We did this gig in Fayette, Alabama. It was literally a shack in the middle of the field. I think it might have normally been used for storage, but it was just this rough wood-planked building. We get out there after dark. It’s the middle of winter and for Alabama, it was seriously cold. As we’re loading in, you could see the car headlights approaching the field through the gaps in the wall. It was really not even a solid building. That was very typical.

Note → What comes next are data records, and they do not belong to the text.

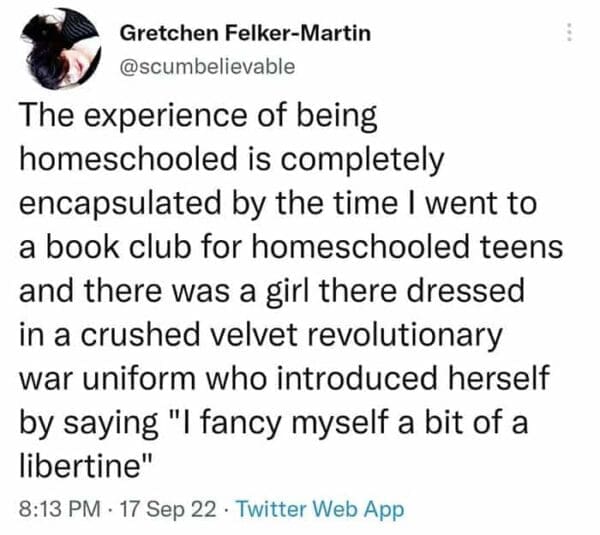Open the tweet's three-dot more options menu
The image size is (600, 535).
[x=570, y=33]
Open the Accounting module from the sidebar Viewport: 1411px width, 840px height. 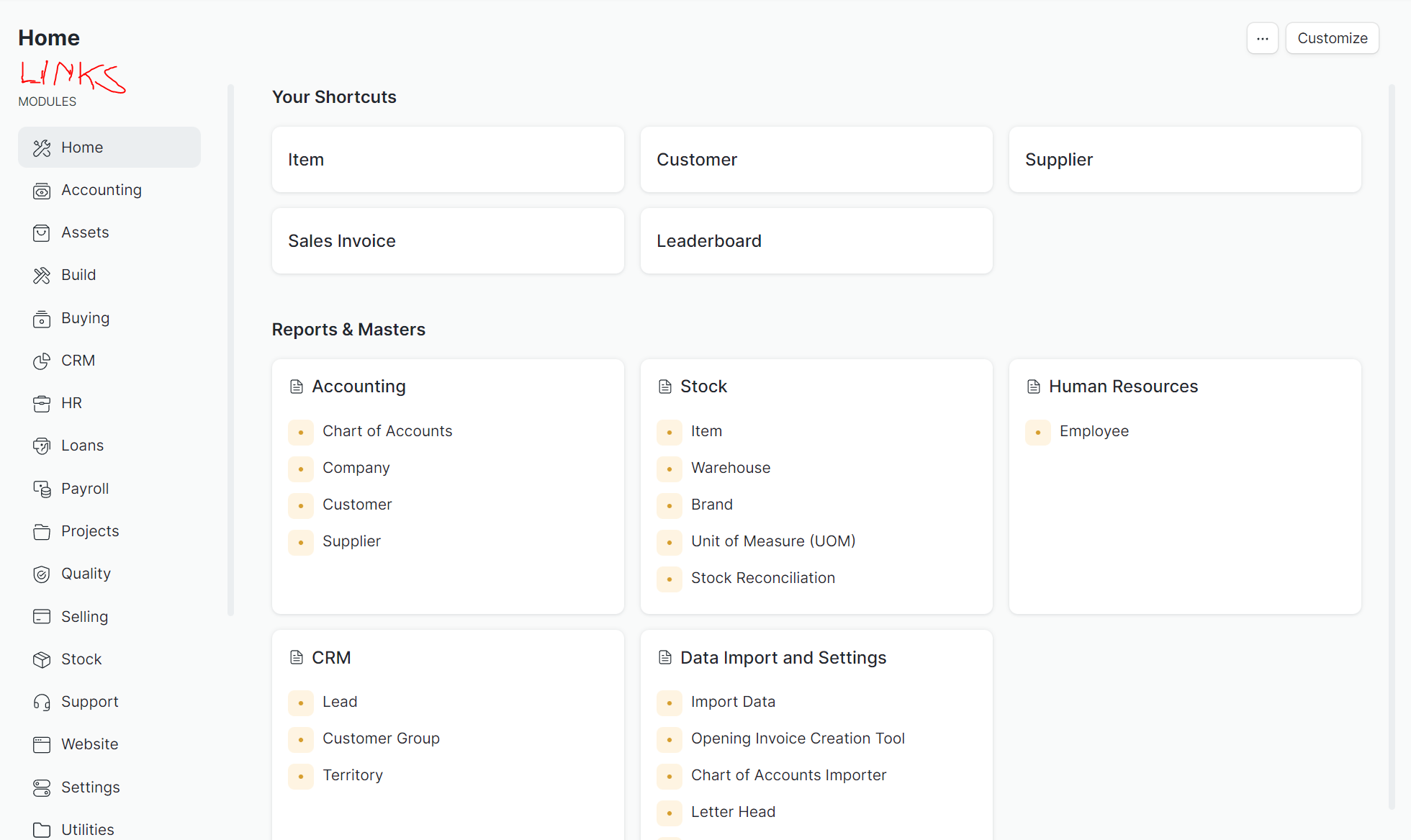102,189
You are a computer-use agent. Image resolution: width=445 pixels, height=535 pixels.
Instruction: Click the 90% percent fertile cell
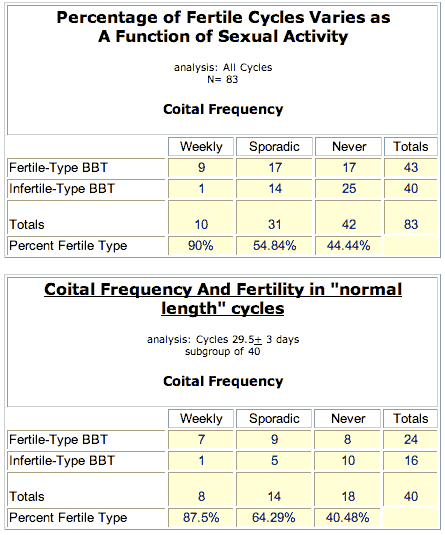pos(201,246)
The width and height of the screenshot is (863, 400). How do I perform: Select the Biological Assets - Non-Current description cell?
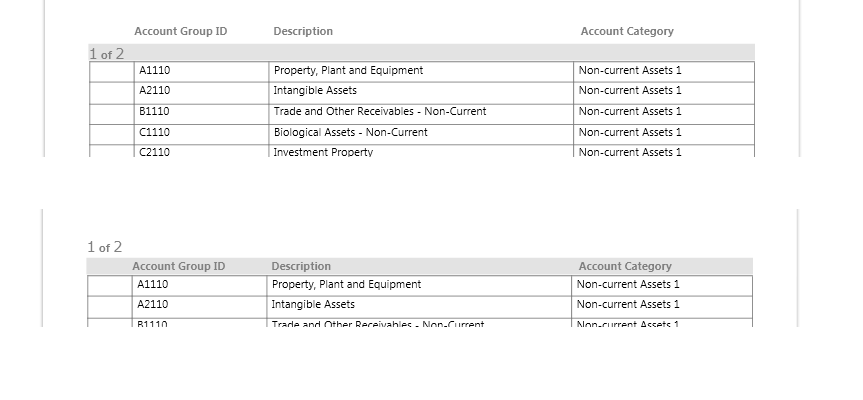[350, 132]
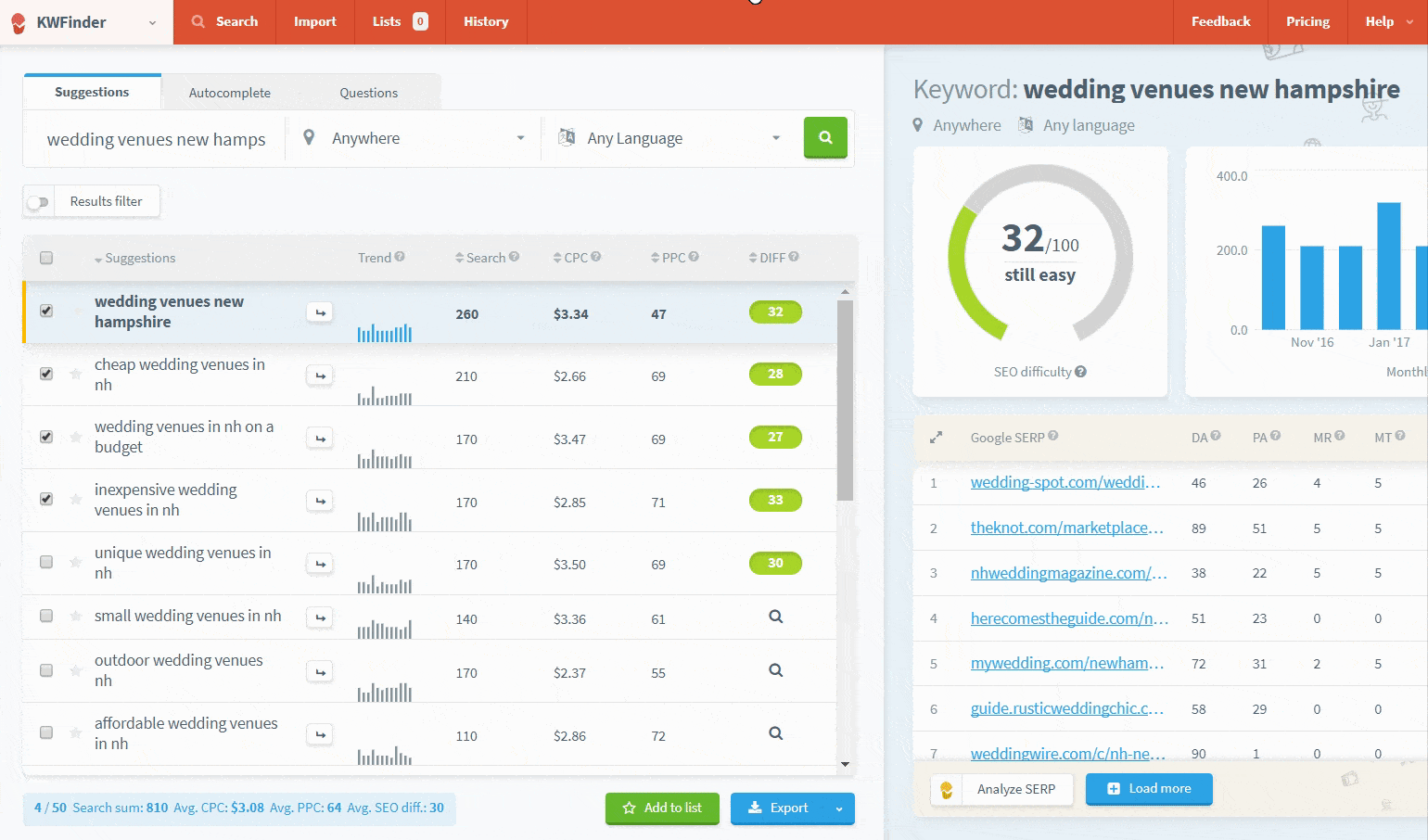The image size is (1428, 840).
Task: Switch to the Autocomplete tab
Action: pyautogui.click(x=229, y=93)
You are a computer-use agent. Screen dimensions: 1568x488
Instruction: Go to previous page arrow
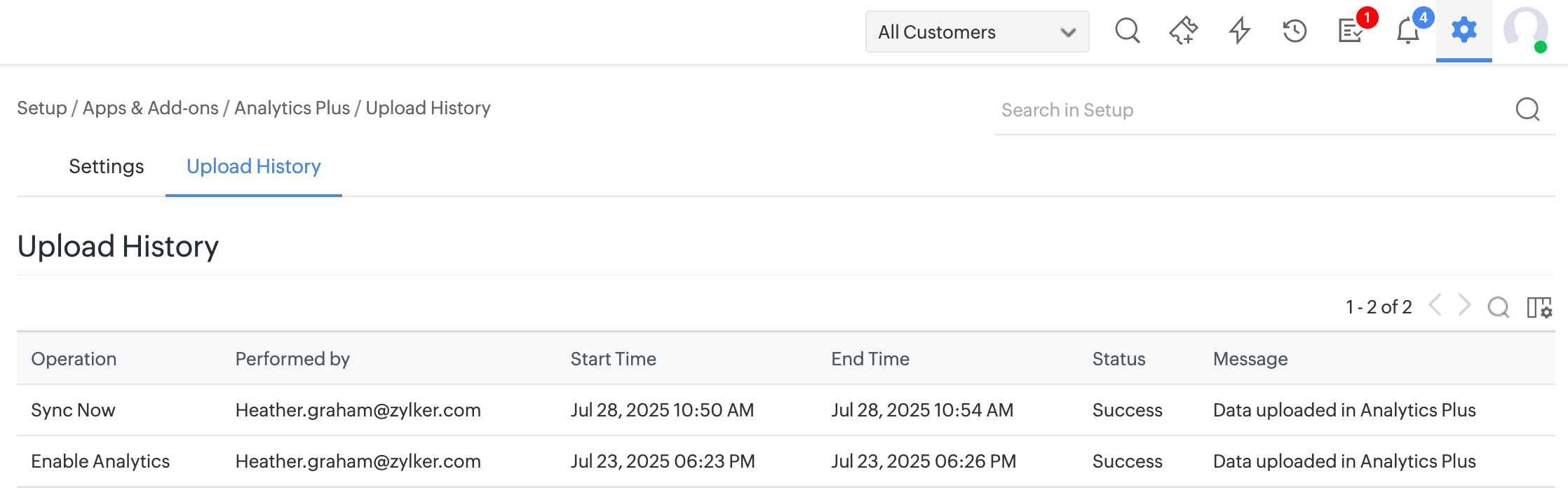(x=1435, y=306)
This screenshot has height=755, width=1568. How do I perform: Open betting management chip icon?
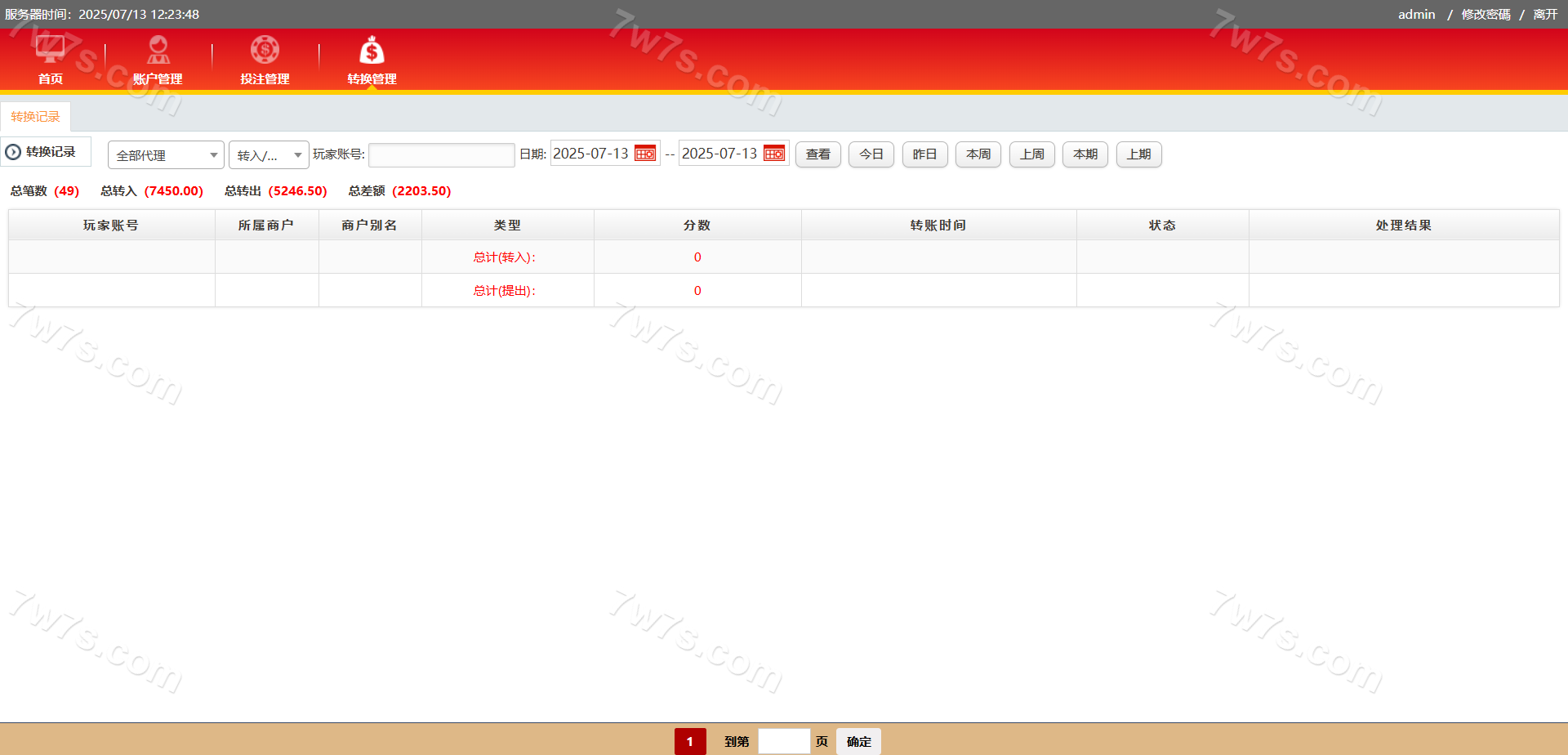click(x=265, y=50)
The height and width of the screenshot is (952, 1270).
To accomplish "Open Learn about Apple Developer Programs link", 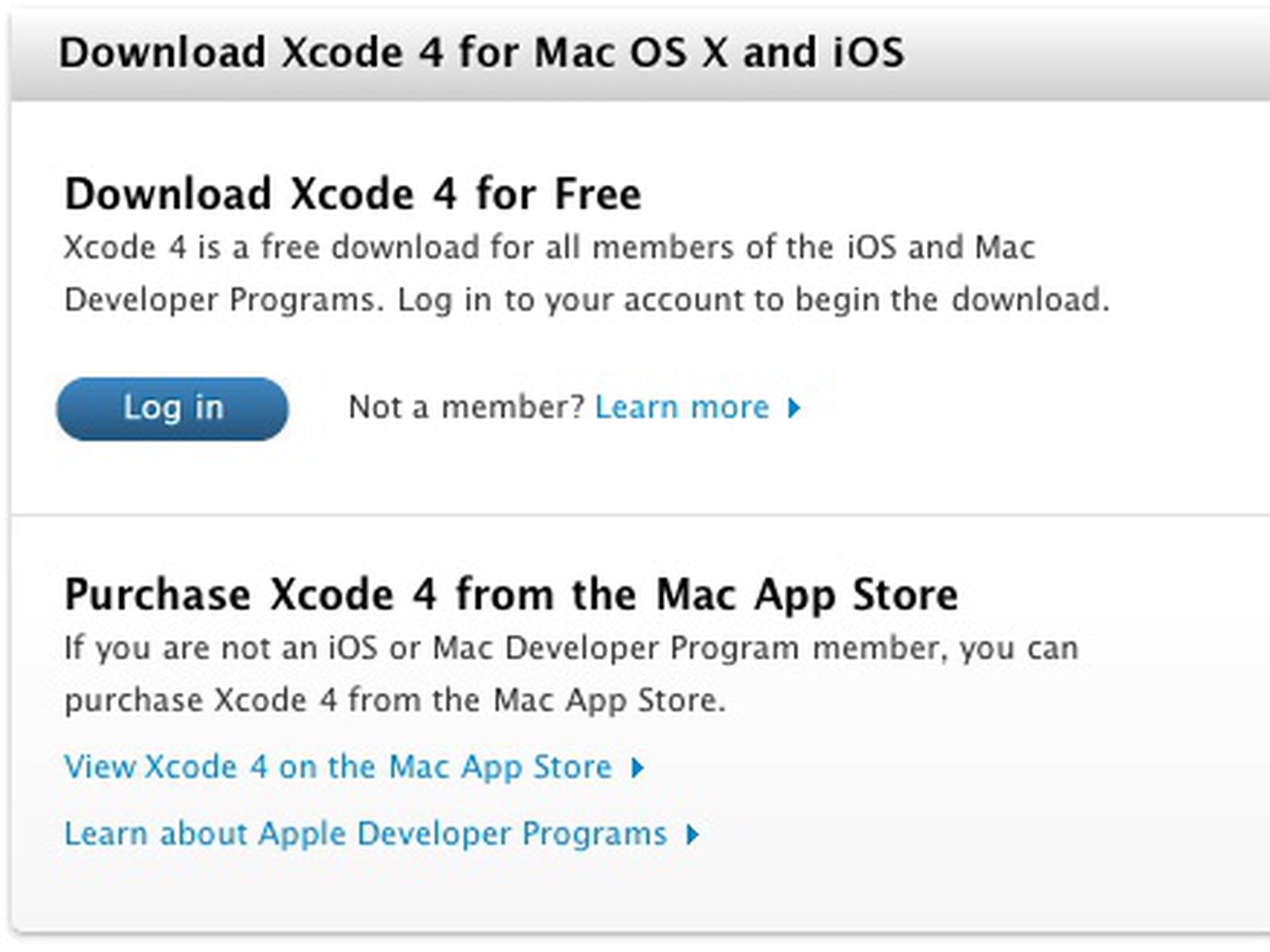I will tap(365, 834).
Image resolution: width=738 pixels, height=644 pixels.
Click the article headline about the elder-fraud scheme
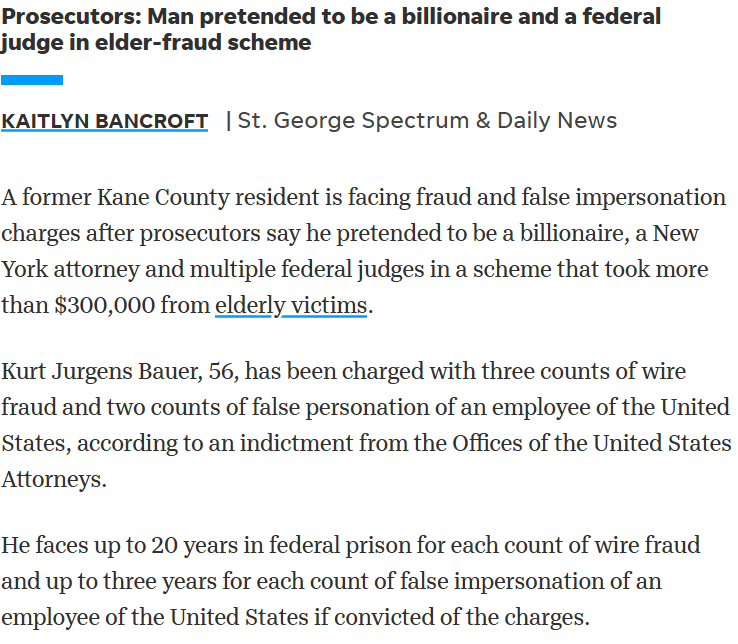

You could think that the juke house scene was defined by disadvantaged poor black people doing what they could to get by. But that’s not what was happening. What was happening was this was a major celebratory situation without white people, which in itself was a cause for major celebration. The notion that the juke house was a miserable scene is completely getting it wrong. It was a victoriously liberated situation and probably always was. I was very lucky to be a white, middle-class guy who got to experience first-hand the last period when these places existed, and it was thanks to Mr. Shines.

I don’t think that particular scene exists anymore. Recently, I thought I’d see if I could find Club 61, where we played that very first gig. I cruised down old Highway 11 and I recognized it immediately: the way it’s got a little mound of dirt, not really a road, but a pull-off area into some trees where the club was. Now, the club itself is just a pile of cinder blocks, maybe one wall was partly standing. It doesn’t look like it burned. It just looks like it fell down from neglect. I thought, “This is like coming back to Jericho.” It felt almost like sacred ruins.